CHENGDU, Sichuan Province, China – More than 30 shops from four Chinese pharmacy chains have become the first retailers to join a new Animals Asia Foundation (AAF) campaign to end the use of bear-bile products in traditional Chinese medicine. It’s none too soon.
Thirty-three drug stores in Chengdu, the capital of Sichuan Province, have adorned their doors and counters with stickers that proclaim: “We don’t sell bear-bile products.” Folks from the AAF’s nearby Moon Bear Rescue Centre visited the Furong, Chengdu Super, Dahua and Guangpeng Pharmacies, handing out stickers and buying leftover bear bile. They burned the bile on the street outside, attracting notice from pedestrians.
AAF founder Jill Robinson says the sticker crusade began on the recent anniversary of the cancer death of Andrew, the first moon bear her organization ever rescued. “This gentle, forgiving bear provides the face of our campaign,” she said. “He’s a perfect symbol of his majestic species and a tragic reminder of all that’s wrong with the bile industry.

To do:
**a)** Reproduce the bear-bile campaign article between "Thirty-three drug stores" and "notice from pedestrians.", inclusive, swapping "stickers" for "decals".
**b)** Pick up the bear-bile campaign article after its final sentence and carry it further.

Data extracts:
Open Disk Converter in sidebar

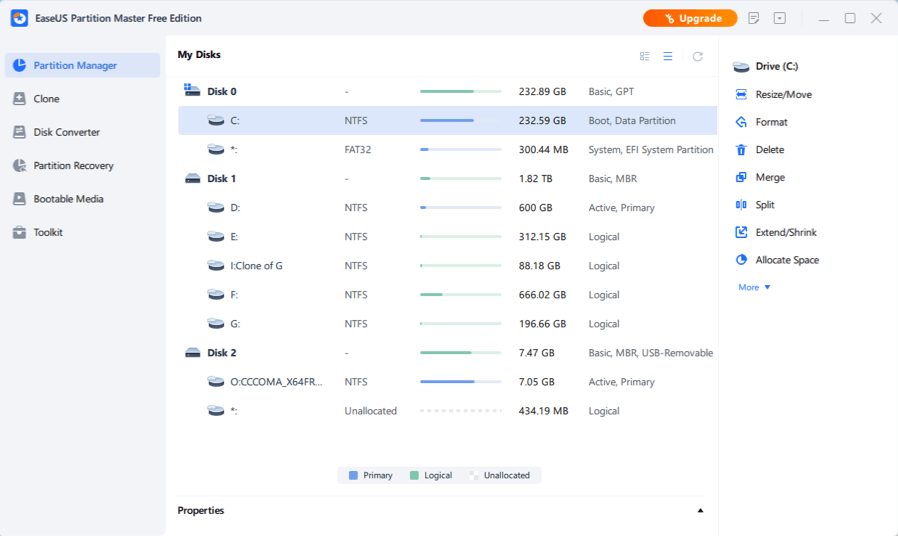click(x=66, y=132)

...

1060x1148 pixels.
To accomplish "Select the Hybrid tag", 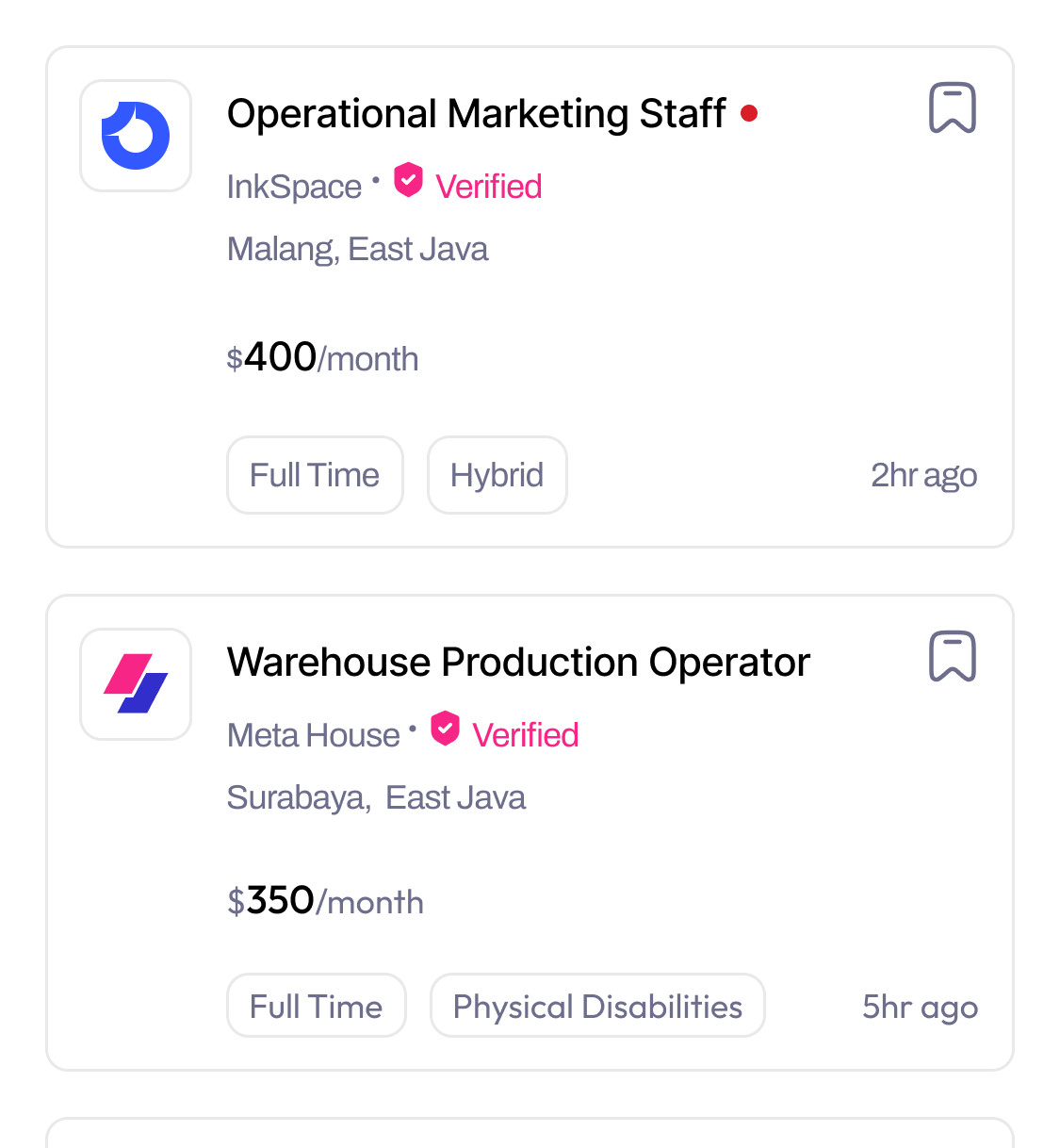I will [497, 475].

Responses per task:
**a)**
Thirty-three drug stores in Chengdu, the capital of Sichuan Province, have adorned their doors and counters with decals that proclaim: “We don’t sell bear-bile products.” Folks from the AAF’s nearby Moon Bear Rescue Centre visited the Furong, Chengdu Super, Dahua and Guangpeng Pharmacies, handing out decals and buying leftover bear bile. They burned the bile on the street outside, attracting notice from pedestrians.

**b)**
“Many pharmacies aren’t aware that they sell endangered wildlife products. These 33 shops set a great example. By refusing to sell bear parts they preserve the essence of traditional Chinese medicine -- healing in harmony with nature. They also help to protect endangered bears.”
One pharmacy agreed to display two jars, one holding a healthy moon-bear liver, the other a liver diseased after long bile extraction. People knowing how ill the bears become should shun the bile.
For centuries, bear bile has been considered an anti-inflammatory. In the 1980s, “farmers’ in China and Korea began to cage and “milk” the bears by carving a permanent hole in each animal’s abdomen. Bile drips from the gall bladder through the infected hole. The bears stay in cages the size of their bodies.
Practitioners call this free-drip method “humane”. But many rescued bears have abdominal abscesses and pus-infected bile. Pathologists examining such bears’ gall bladders warn against consuming the bile.
The Chinese pharmacopeia lists 54 substitutes for bear bile. Synthetic options work too. So no one really needs the bile.
Ideally, more Chinese retailers will join the AAF campaign. The trendsetting stores in Chengdu have taken a significant, although overdue, step in the right direction.